Thursday 5 December 2013

When Life Gives You Lemons...

A mass extinction event that occurred 252 million years, otherwise known as the Permian-Triassic extinction event, ago may have been, in part, caused by rain that was as acidic as lemon juice. This rain would have killed off plants and organisms around the world, as was caused by sulphur emission from massive volcano eruptions in the Siberian Traps. The rain may have reached a pH of 2, which is as acidic as lemon juice, and would have been sufficient enough to disfigure plants and stop them growing, leading to their extinction. This would in turn led to the extinction of mammals, as the food supply would be dwindling. After the eruptions ended, rain pH levels would have become less acidic within one year.
The BBC and the Natural History Museum have discussed the Permian-Triassic extinction event in more detail. An estimated 93-97% of all species were wiped out in this event, during the three pulses of extinction. There a several other causes of this extinction. The earlier phase was probably due to environmental change caused by the formation of the supercontinent Pangaea. This landmass caused hot and dry conditions to occur worldwide.
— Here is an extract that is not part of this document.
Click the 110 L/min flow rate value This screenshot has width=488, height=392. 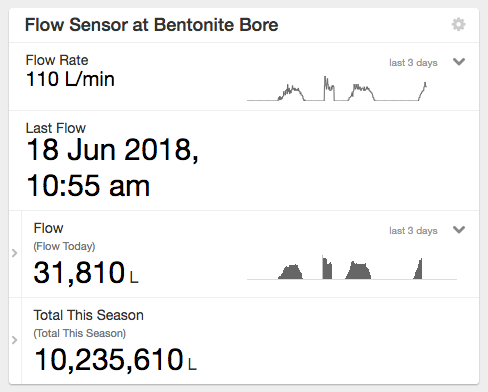point(70,79)
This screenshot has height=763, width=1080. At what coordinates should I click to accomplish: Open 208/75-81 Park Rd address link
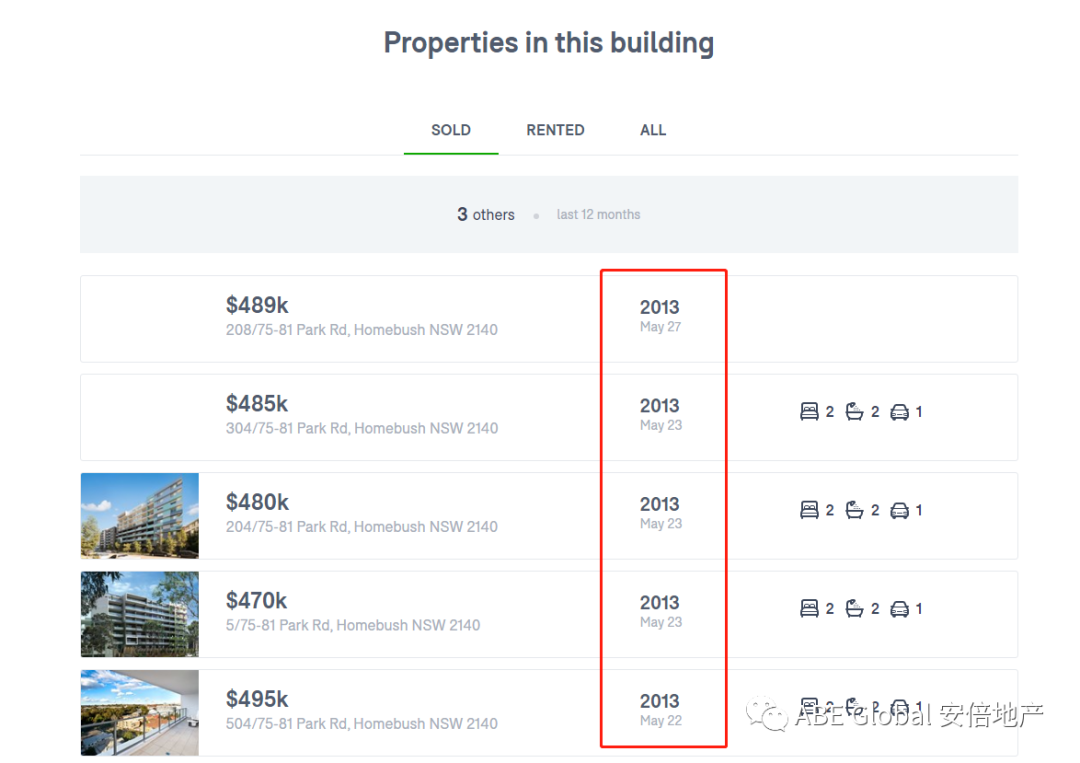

Map of Pangaea (courtesy of Geogrify)
The later phase may have been due to a catastrophic impact event, increased volcanism, explosions from the Siberian Traps, release of methane from the sea floor, sea level change, anoxia (lack of oxygen), increasing aridity and a shift in ocean circulation due to climate change. This caused my favourite fossil group to eventually die out - Trilobites!
Trilobites (digressing slightly here, but never mind!) first appeared 521 million years ago, and had over 17,000 species! They lived in the sea, with some burrowing in the mud, some crawling on the seafloor and some swimming in open waters and reefs. Some trilobites were blind, but many had well developed eyes, with some being on stalks so that the ones who buried themselves in mud could just stick their eyes out like periscopes.